Segment Start: PROVIDED DATA
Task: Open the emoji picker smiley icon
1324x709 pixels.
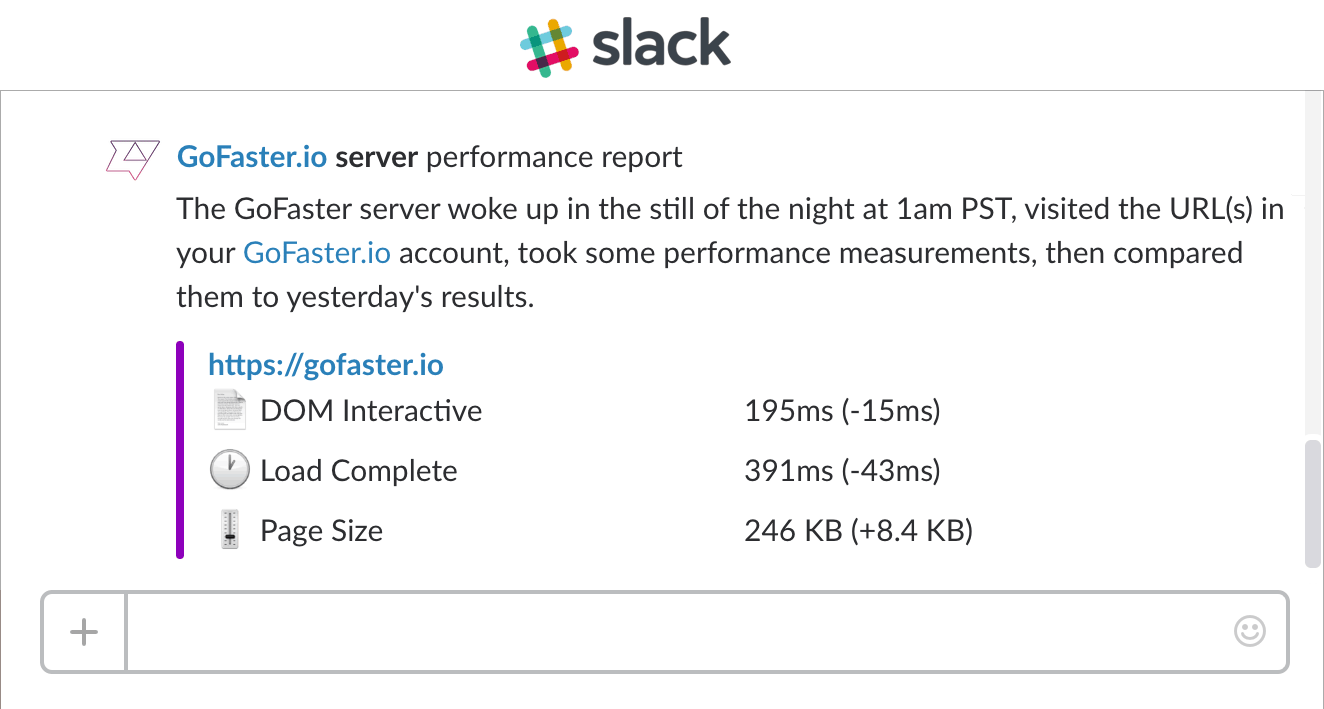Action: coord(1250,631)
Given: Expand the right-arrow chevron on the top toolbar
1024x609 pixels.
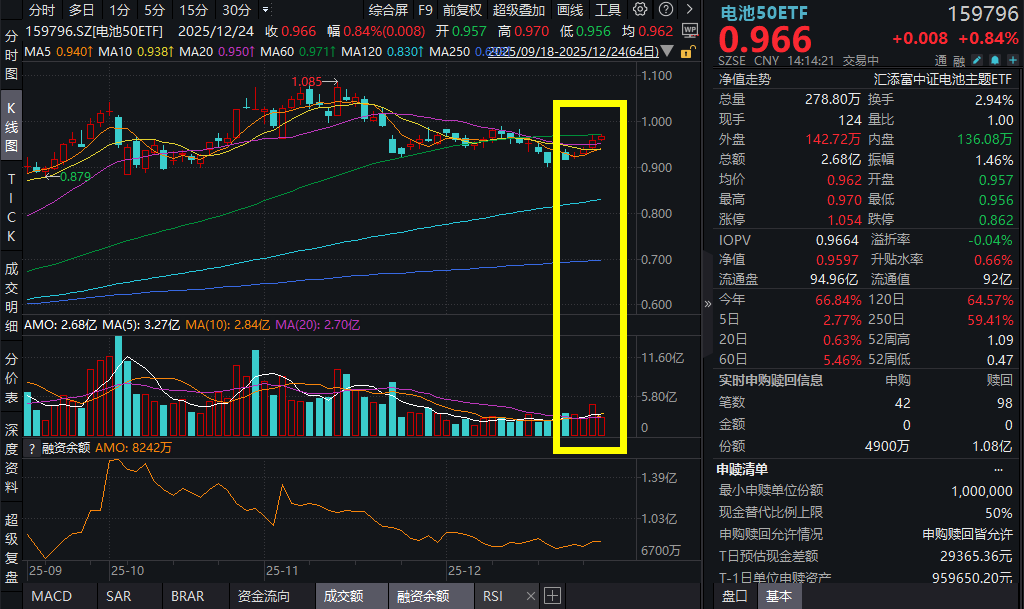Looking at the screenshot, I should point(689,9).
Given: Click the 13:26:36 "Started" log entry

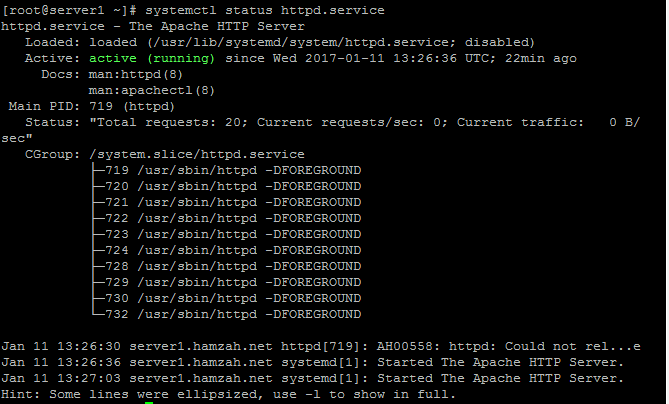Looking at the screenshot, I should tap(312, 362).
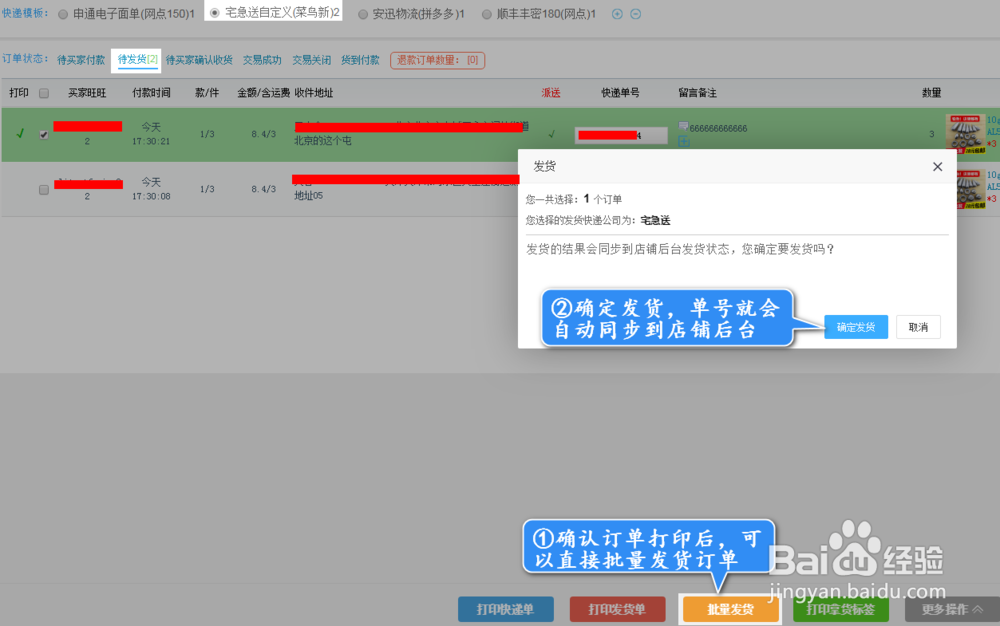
Segment End: PROVIDED DATA
• [EXERCISE AIM]:
From the line containing "Given: Expand the" through the final line of the listing above, reproduce every line exactly, with no pictures.

• [RESULT OF THIS TASK]:
Given: Expand the right-arrow chevron on the top toolbar
1024x609 pixels.
Looking at the screenshot, I should point(689,9).
Given: Click the 13:26:36 "Started" log entry

Looking at the screenshot, I should tap(312, 362).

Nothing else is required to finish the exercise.